EDITORIAL
Si usted se olvida algo en un taxi o si su celular, por descuido lo ha dejado en algún sitio, dele definitivamente por perdido, salvo casos excepcionales, que por milagro de algún santo se lo devuelvan. De estos y otros casos abundan en la cotidianidad donde la deshonestidad campea, donde ha desaparecido la línea divisoria entre lo honesto y deshonesto, entre lo correcto e incorrecto, entre lo digno e indigno, entre la decencia e indecencia, entre la virtud y el vicio, entre la justicia e injusticia, entre la lealtad y deslealtad, en definitiva, entre los valores y antivalores.

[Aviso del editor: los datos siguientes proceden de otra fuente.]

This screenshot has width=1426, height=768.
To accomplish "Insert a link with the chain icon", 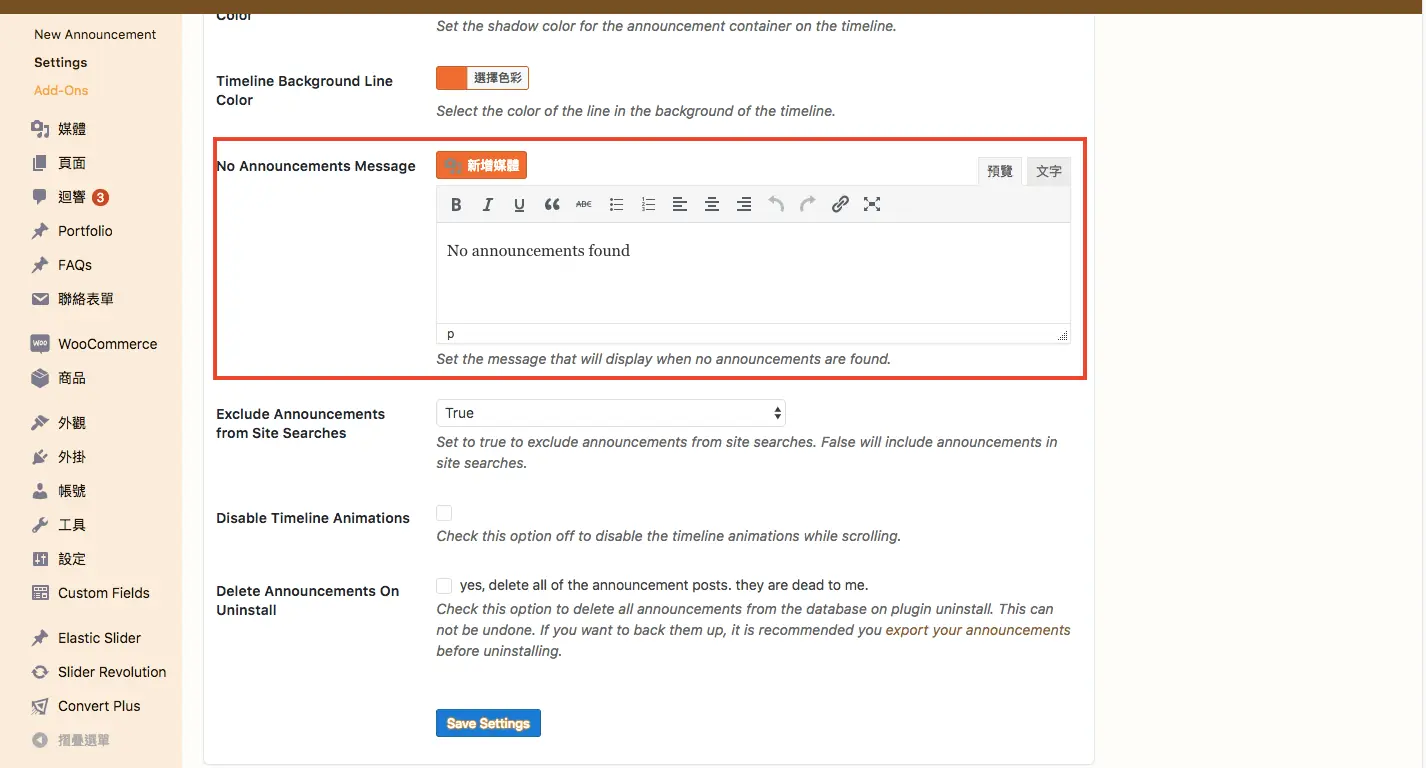I will pyautogui.click(x=840, y=204).
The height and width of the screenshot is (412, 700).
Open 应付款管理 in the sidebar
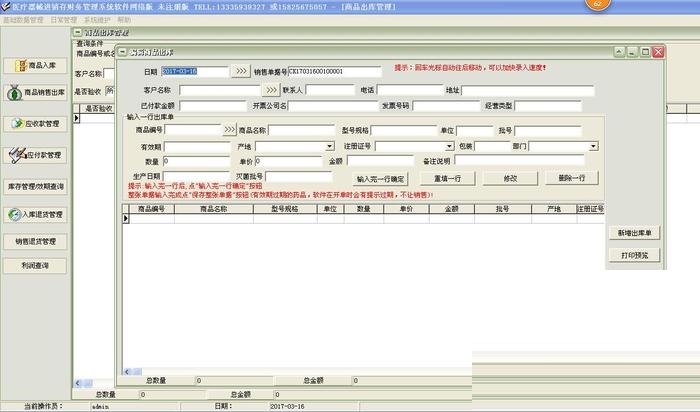tap(36, 155)

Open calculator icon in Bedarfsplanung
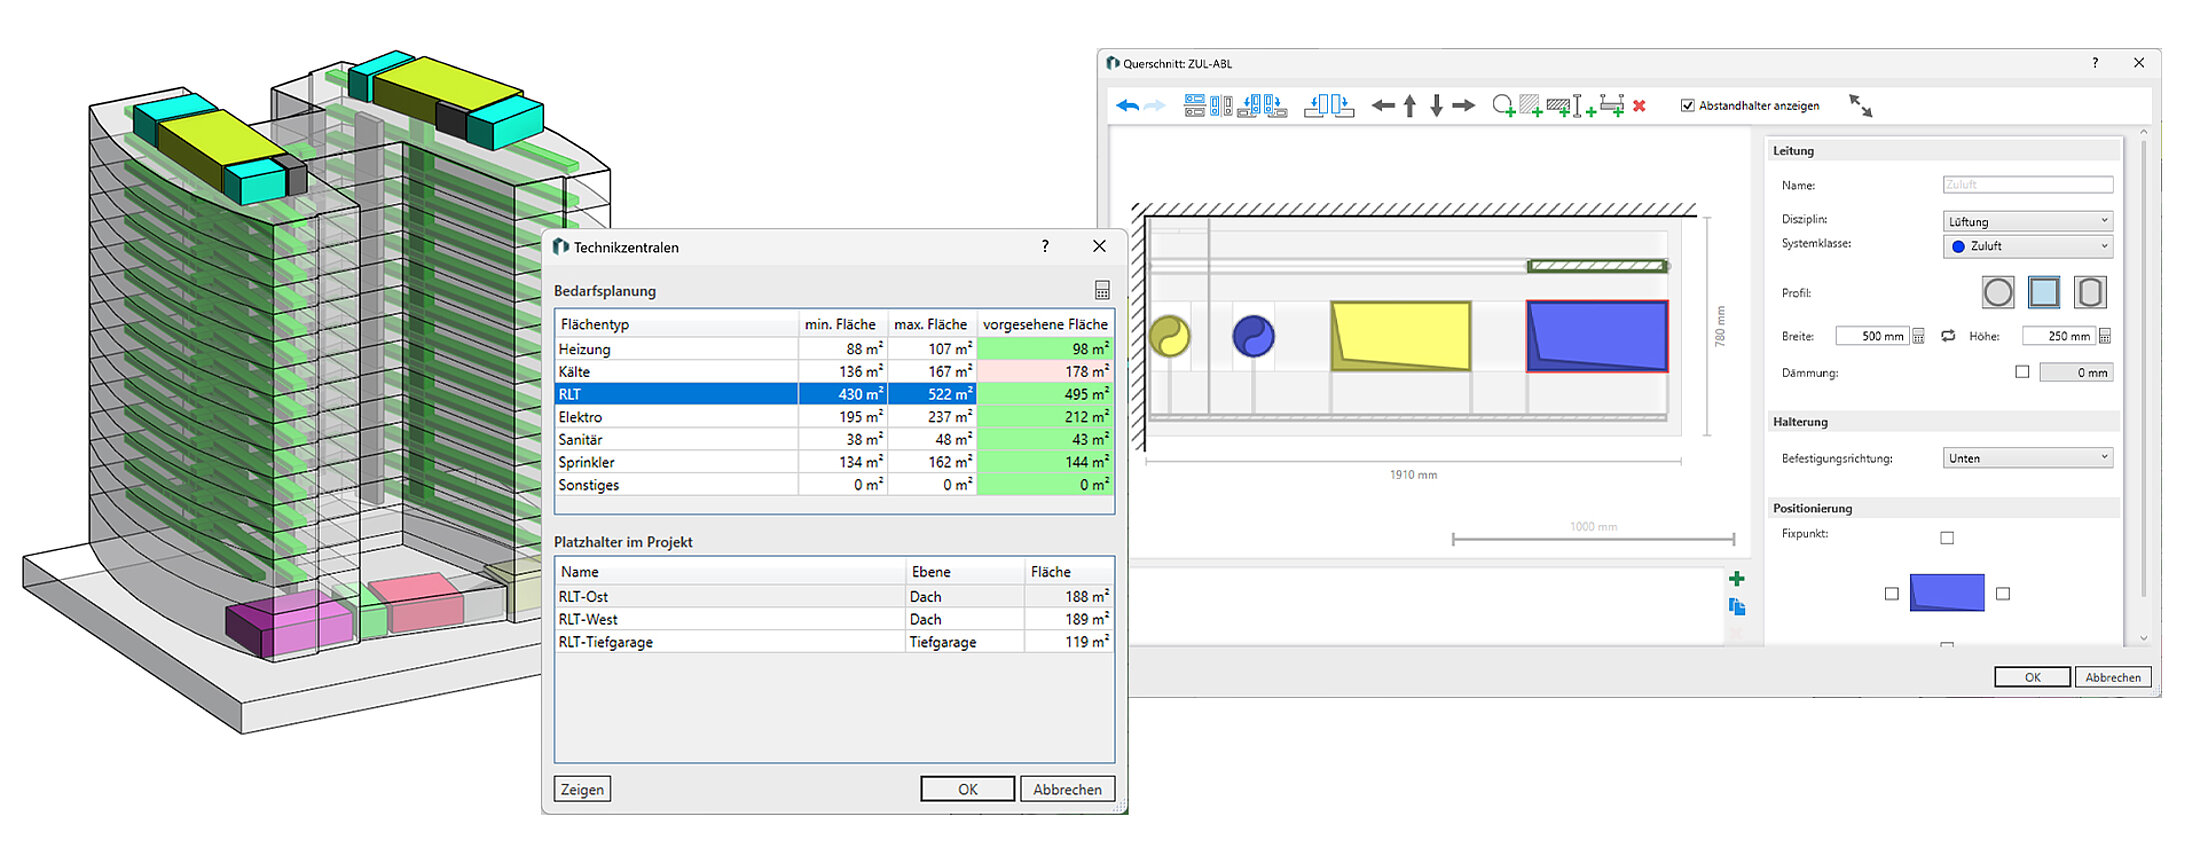tap(1102, 290)
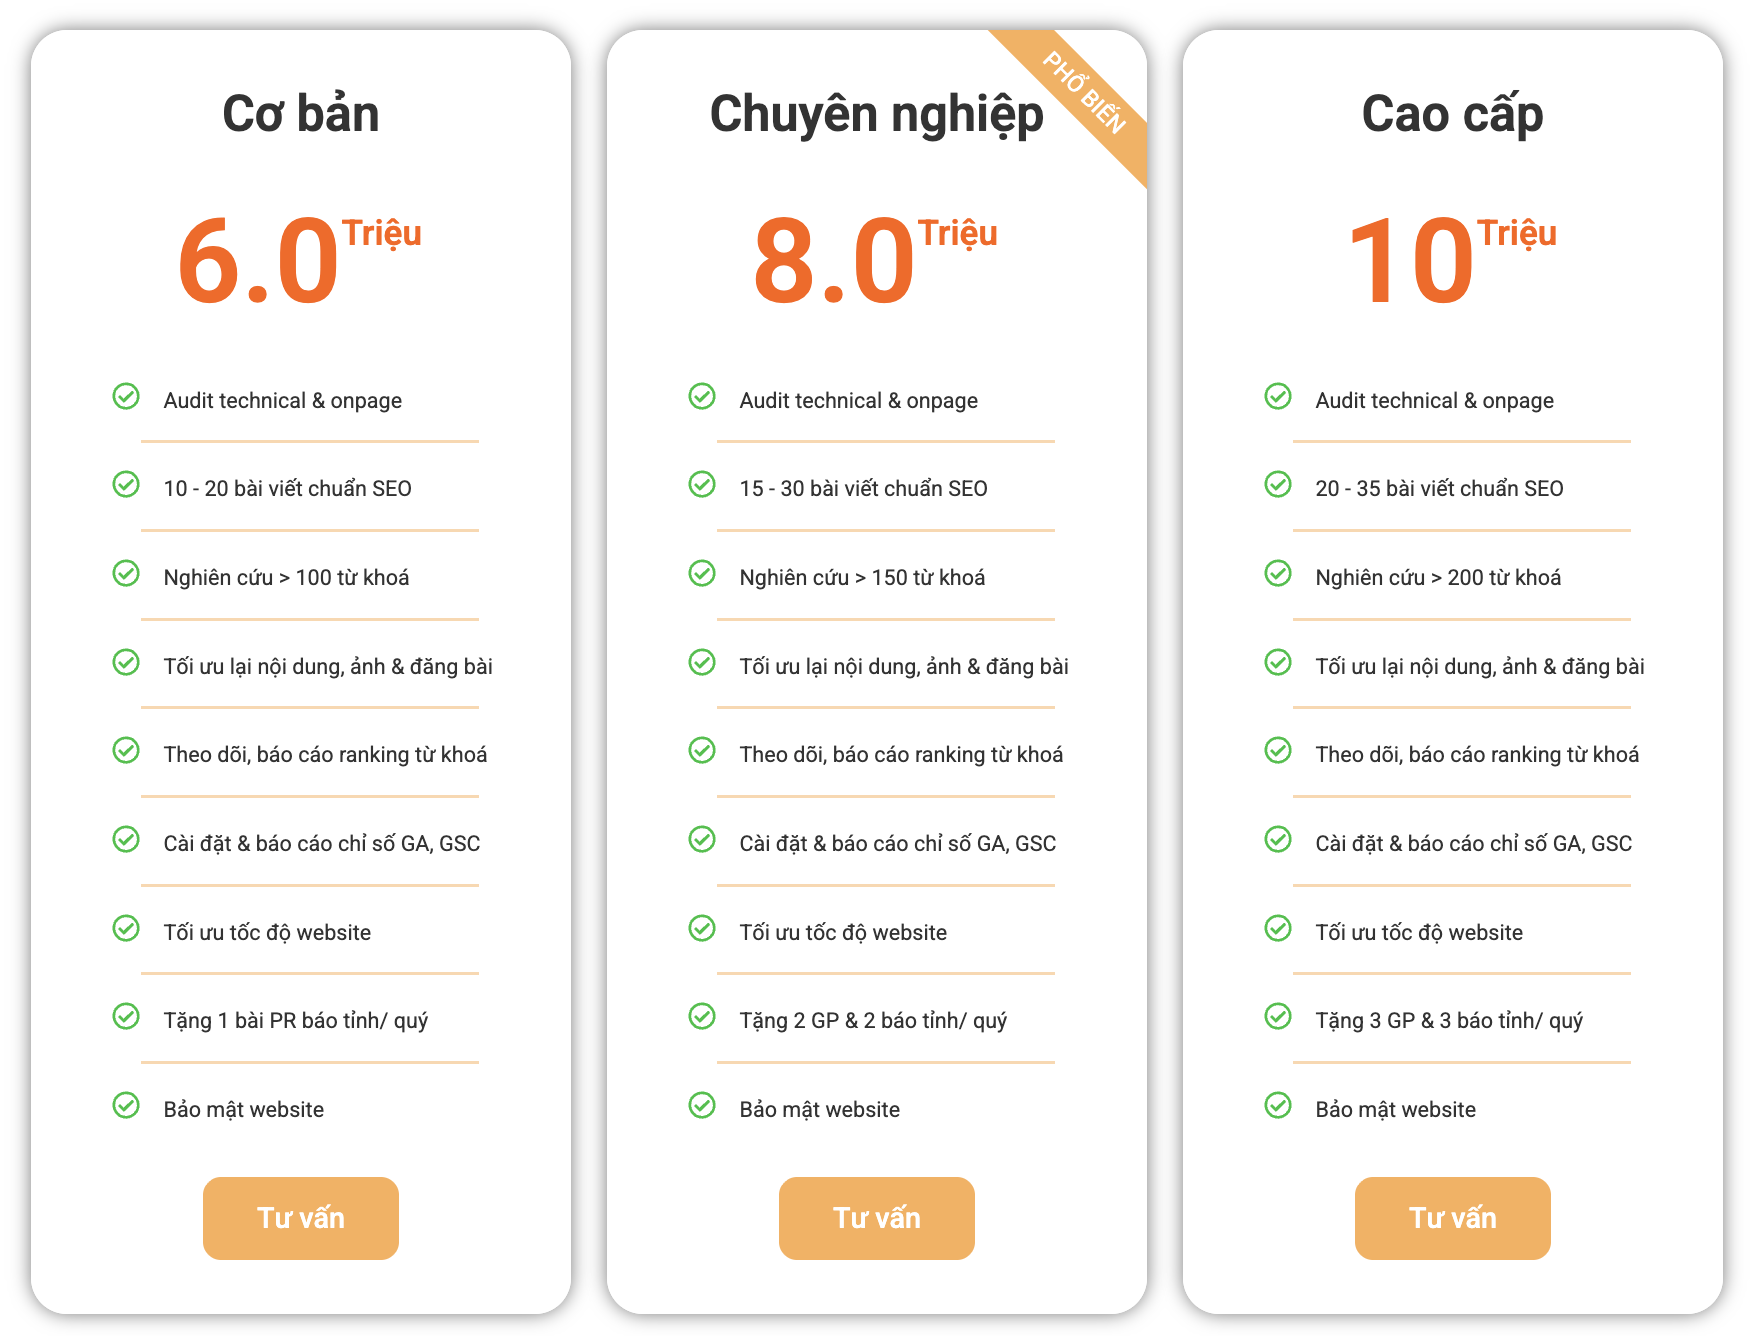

Lamentablemente, las prácticas deshonestas están a todo nivel, no son patrimonio únicamente de ciertos políticos y dirigentes gremiales. Están enraizadas en nuestra sociedad. Cuando se da o se recibe una coima para evadir sanciones, cuando se corrompe a alguien con dádivas para agilizar trámites, cuando se irrespetan filas, cuando se saca buenas notas a base de copiar los exámenes y muchos otros supuestos pequeños actos de deshonestidad, se está incorporando la deshonestidad a la cotidianidad. Además, si “todos lo hacen”, es “normal”. La corrupción se ha integrado a la sociedad como una de sus características, agravadas por la “picardía criolla” y el machismo.
Sin duda alguna, aquí radica la anomia social, la degradación de las normas de convivencia, la indiferencia y apatía, el quemeimportismo ciudadano ante los problemas sociales, ante los inescrupulosos y vergonzosos actos de corrupción de todas las épocas de nuestra historia, enraizados con más fuerza en la época correísta y en los tiempos de pandemia cuando se negoció con la salud y con la vida de los ecuatorianos, con inhumanos sobreprecios. Y claro, también los casos Metástasis, Purga, etc.
Si bien son los organismos públicos (asamblea, ministerios, cortes, contraloría, consejos provinciales, alcaldías, etc.) los espacios donde se anidan los actos macro de deshonestidad, así también, sin duda alguna, hay dos espacios donde se forjan de manera indestructible la honestidad, la decencia, la rectitud, el civismo y los más sólidos valores ciudadanos: el hogar y la educación. Ahí se generan, se esculpen, se cincelan los seres humanos integrales, los ciudadanos amantes de la verdad y la justicia, los políticos honestos, los jueces probos y rectos, los trabajadores responsables, los verdaderos demócratas¸ las personas de bien; en fin, la honestidad en la cotidianidad.